◆ **Task to carry out**
Your answer should be each line of the entries that contains the word "button", copied in full.

◆ **Source records**
····················
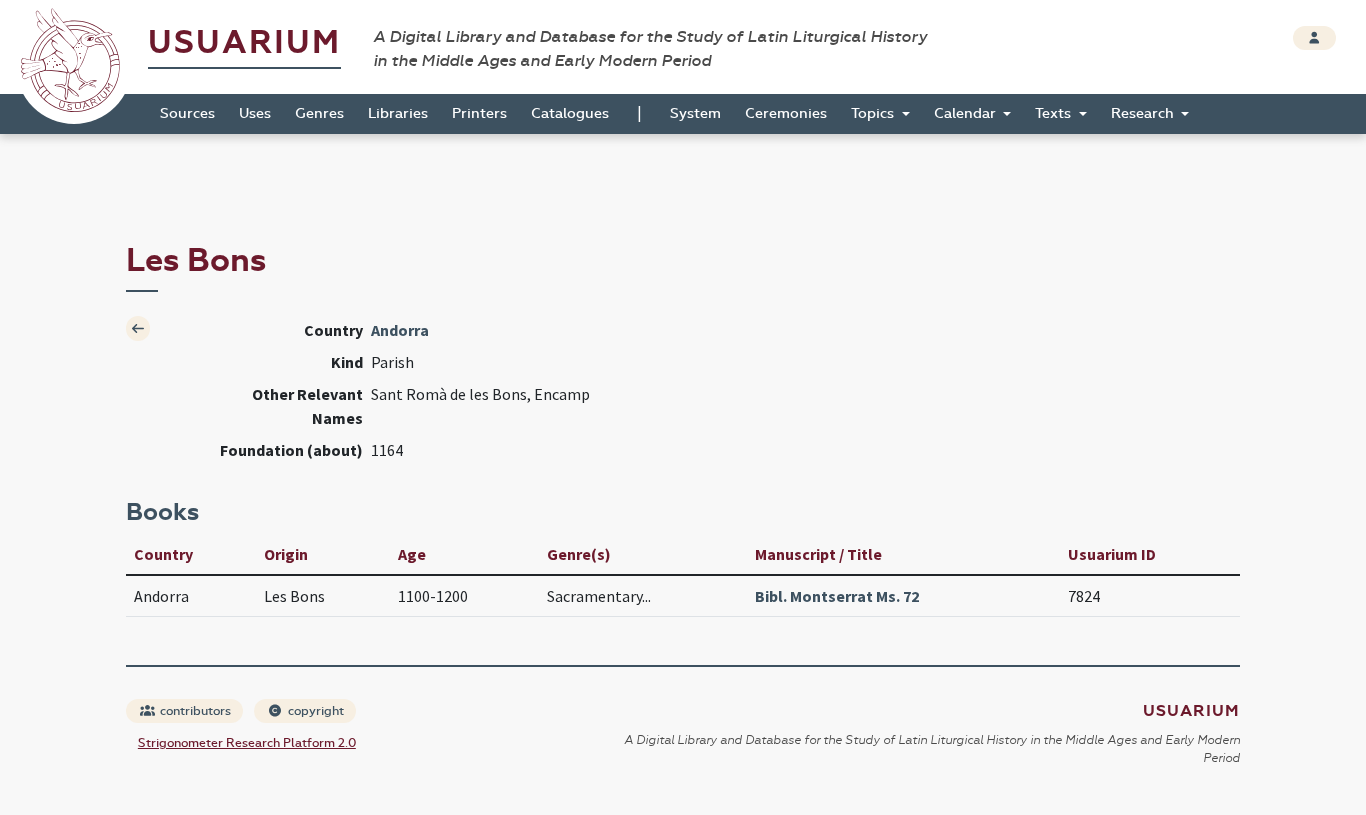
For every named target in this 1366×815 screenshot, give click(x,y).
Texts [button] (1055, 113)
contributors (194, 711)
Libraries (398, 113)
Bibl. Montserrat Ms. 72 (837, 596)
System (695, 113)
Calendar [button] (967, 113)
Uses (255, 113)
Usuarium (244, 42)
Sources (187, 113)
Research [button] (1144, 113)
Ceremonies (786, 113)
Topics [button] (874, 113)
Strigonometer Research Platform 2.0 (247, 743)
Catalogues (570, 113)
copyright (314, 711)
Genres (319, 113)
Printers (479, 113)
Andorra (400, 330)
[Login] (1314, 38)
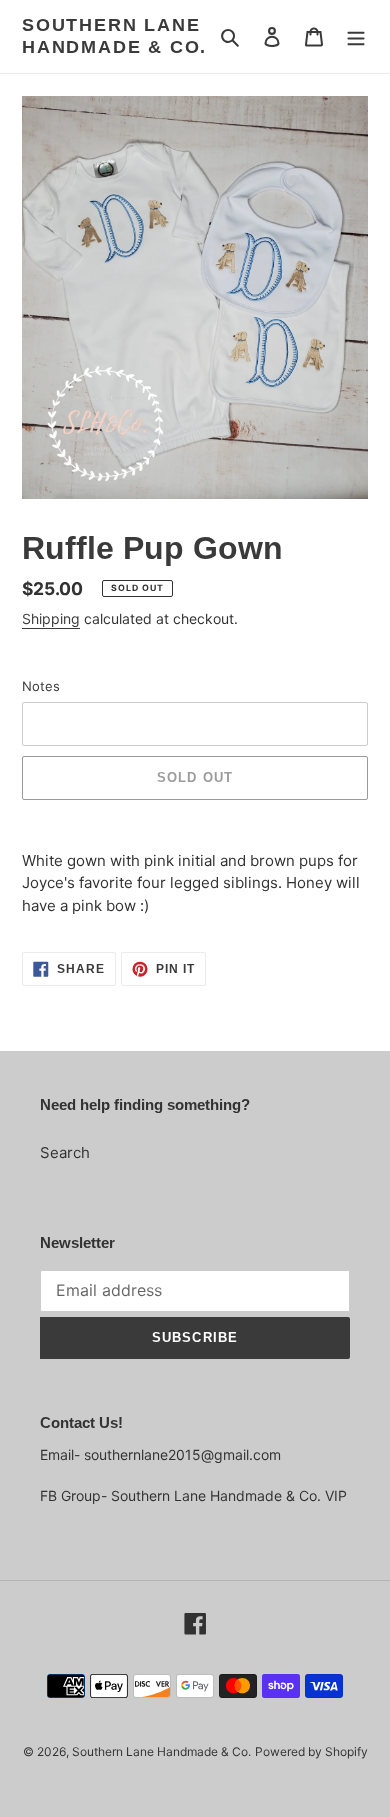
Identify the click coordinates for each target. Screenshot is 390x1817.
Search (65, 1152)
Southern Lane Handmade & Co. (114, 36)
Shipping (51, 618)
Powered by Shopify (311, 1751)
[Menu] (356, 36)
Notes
····················
◆ **The completed task**
Texts [button] (1055, 113)
Calendar [button] (967, 113)
Research [button] (1144, 113)
Topics [button] (874, 113)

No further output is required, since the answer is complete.